- [Work instructions]
- A) Answer these questions using the Canada Day column:
(i) Where is Saturna located?
(ii) What has someone placed inside the Telus phone booth near the East Point lighthouse?
(iii) Where is Sarah Henry originally from?
- B) Copy out everything in the Canada Day column from "This is usually" down to "of Canada Day.".

They use Canada Day to build a better place to live.
Saturna is in the southern Gulf Islands, nudging up against the San Juans of Washington state. It's the kind of rural island idyll that city people dream of while slowly rotting to death in their grey office cubicles. Purple foxglove sways lazily in the wind. Only the tourists lock their car doors.
There is a disconcerting lack of litter, even up the back roads where the empties should be.
Over by the East Point lighthouse, someone has thoughtfully placed a padded chair inside the Telus phone booth. The world's oldest Mountie truck, a coal-fired Chevy, sits by the ferry dock, looking like it was last driven by Sam Steele, or perhaps the Maytag repairman. Birds walk, not fly, down the road, either nonchalant or suicidal. Perhaps they're depressed, but that seems unlikely, not on leafy, lovely Saturna.
All of which makes it hard not to compare the traditional July 1 activities on Saturna with the booze-fuelled barf fest that passes for a Canada Day "tradition" in Victoria where, for the past few years, the fireworks show has featured as many Technicolor explosions on the Inner Harbour pavement as in the air. Think Mardi Gras with maple leaves.
Victoria's Canada Day has more to do with hormones than heritage. Girls who couldn't find Montreal on a map parade around wearing nothing but Canadian flags fashioned in such a way as to barely conceal everything from northern Ontario to Saskatchewan.
The guys strut about as though they had just killed a lion, not a six-pack, displaying their patriotism by bellowing Canada effing rocks!" or "Effing Canada rocks!" or, when syntax fails them, "Effing rocks Canada!"
This is usually punctuated by thrusting an arm in the air and making the extended-index-and-pinky gesture most commonly associated with the Texas Longhorns, heavy metal bands or, apparently, John Diefenbaker.
"I haven't seen so many drunken kids in one place since I was a kid," one dad observed last year. True, but at least we had the good grace to chuck our cookies at a Nazareth concert, not the celebration of the national ideal. Gosh, I enjoy throwing up as much as the next fellow, but for the life of me I can't figure out how Victorians came to equate puking with patriotism.
Nowhere do the history books depict Sir John A. chugging a Lucky while wearing a T-shirt reading Virgins Converted While U Wait. (No, knowing him, it would have been scotch.) Get wasted if you want, but don't do it in the name of Canada Day.
Sarah Henry was getting congratulations every time I ran into her on Saturna this week. She has only lived on the island since October, yet everyone there knows her by name, knew that she had just received her Canadian citizenship the day before.
The native of Essex, England, was struck by something the judge said at the citizenship ceremony: "People should come to Canada with an open mind and be willing to dream big."
That made Henry, who is well-travelled, think of countries where people don't have that kind of option. A Canadian by choice, not chance, she is grateful for what we have.
Effing Canada rocks. Forget the barf. Pass the mint sauce.

- [Dataset excerpt]
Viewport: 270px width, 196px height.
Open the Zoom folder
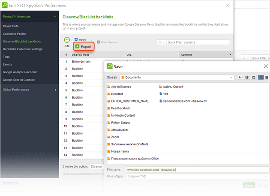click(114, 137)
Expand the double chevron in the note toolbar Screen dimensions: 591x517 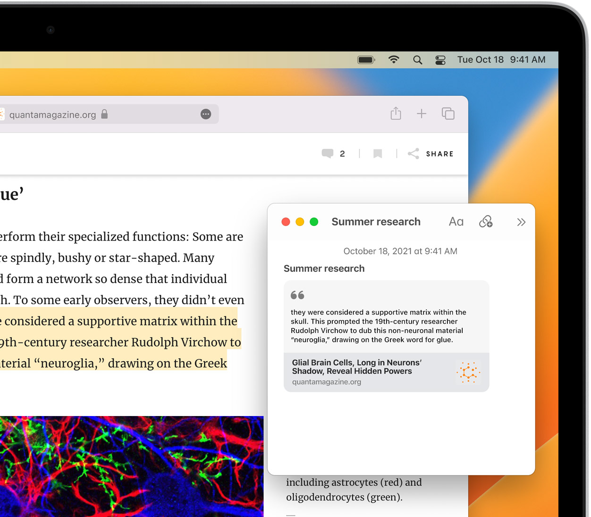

- [Answers to the problems]
- A)
(i) In the southern Gulf Islands, nudging up against the San Juans of Washington state.
(ii) A padded chair.
(iii) Essex, England.

- B)
This is usually punctuated by thrusting an arm in the air and making the extended-index-and-pinky gesture most commonly associated with the Texas Longhorns, heavy metal bands or, apparently, John Diefenbaker.
"I haven't seen so many drunken kids in one place since I was a kid," one dad observed last year. True, but at least we had the good grace to chuck our cookies at a Nazareth concert, not the celebration of the national ideal. Gosh, I enjoy throwing up as much as the next fellow, but for the life of me I can't figure out how Victorians came to equate puking with patriotism.
Nowhere do the history books depict Sir John A. chugging a Lucky while wearing a T-shirt reading Virgins Converted While U Wait. (No, knowing him, it would have been scotch.) Get wasted if you want, but don't do it in the name of Canada Day.